Reproduce the entries shown below only from the line with "[tab] (614, 702)" down to the line with "DEPORTE (618, 144)", keeping both end lines and copying each one exactly.

### Data in this exercise ###

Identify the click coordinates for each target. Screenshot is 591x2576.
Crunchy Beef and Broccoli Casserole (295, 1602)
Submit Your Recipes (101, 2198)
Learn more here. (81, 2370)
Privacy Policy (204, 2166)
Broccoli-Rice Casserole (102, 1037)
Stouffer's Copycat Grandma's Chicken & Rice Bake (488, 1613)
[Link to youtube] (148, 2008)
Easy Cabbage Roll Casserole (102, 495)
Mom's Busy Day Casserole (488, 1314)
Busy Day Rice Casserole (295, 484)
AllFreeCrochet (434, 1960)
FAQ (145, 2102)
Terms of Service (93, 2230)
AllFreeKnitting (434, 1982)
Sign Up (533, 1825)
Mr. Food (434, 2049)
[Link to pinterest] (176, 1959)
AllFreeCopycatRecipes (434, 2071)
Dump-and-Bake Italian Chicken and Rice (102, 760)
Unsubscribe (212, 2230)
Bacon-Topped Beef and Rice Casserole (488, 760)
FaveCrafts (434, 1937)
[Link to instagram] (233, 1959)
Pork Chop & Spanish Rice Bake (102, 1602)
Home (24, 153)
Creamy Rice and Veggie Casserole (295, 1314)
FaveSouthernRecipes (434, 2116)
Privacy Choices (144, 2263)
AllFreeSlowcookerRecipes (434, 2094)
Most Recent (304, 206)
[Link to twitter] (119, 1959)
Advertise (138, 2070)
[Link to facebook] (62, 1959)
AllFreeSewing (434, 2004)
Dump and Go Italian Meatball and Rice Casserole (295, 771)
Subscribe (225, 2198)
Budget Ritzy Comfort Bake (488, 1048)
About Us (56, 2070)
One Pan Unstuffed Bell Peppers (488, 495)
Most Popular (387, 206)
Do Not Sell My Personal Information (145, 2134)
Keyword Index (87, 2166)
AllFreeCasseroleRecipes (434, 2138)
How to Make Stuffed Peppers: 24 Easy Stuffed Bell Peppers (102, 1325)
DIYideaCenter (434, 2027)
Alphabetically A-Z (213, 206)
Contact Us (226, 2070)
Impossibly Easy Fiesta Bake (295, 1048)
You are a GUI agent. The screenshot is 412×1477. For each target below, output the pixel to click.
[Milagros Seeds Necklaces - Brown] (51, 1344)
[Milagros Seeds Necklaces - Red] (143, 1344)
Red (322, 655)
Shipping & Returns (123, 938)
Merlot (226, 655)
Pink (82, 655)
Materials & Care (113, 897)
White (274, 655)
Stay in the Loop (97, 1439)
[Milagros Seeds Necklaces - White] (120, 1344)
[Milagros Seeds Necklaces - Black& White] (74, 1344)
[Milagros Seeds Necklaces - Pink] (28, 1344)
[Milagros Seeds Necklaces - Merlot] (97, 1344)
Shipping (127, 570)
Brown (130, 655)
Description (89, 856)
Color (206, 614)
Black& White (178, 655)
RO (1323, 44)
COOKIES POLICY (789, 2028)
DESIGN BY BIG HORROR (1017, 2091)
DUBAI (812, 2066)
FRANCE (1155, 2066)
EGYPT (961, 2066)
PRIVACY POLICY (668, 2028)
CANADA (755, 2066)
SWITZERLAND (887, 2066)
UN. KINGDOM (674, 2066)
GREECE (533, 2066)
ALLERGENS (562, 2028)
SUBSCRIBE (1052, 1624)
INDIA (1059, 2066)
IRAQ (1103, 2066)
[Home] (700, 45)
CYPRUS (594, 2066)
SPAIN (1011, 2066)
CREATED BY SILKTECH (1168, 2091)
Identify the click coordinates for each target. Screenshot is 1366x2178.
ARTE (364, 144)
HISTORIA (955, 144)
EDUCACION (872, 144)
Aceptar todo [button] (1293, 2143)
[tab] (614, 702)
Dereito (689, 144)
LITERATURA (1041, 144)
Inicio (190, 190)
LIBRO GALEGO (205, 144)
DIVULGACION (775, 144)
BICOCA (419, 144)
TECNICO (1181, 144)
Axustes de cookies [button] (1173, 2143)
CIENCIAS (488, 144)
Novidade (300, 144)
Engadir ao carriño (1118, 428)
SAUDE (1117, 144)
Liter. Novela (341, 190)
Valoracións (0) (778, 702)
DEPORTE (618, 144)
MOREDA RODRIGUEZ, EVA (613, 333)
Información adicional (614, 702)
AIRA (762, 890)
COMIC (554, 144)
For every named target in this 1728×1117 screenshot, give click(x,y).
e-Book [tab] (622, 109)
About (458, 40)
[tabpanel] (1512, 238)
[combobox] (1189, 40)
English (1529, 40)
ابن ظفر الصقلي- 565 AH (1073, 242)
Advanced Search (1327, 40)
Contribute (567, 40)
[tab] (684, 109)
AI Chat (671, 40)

###

◆ Written response
[tab] (614, 702)
Dereito (689, 144)
LITERATURA (1041, 144)
Inicio (190, 190)
LIBRO GALEGO (205, 144)
DIVULGACION (775, 144)
BICOCA (419, 144)
TECNICO (1181, 144)
Axustes de cookies [button] (1173, 2143)
CIENCIAS (488, 144)
Novidade (300, 144)
Engadir ao carriño (1118, 428)
SAUDE (1117, 144)
Liter. Novela (341, 190)
Valoracións (0) (778, 702)
DEPORTE (618, 144)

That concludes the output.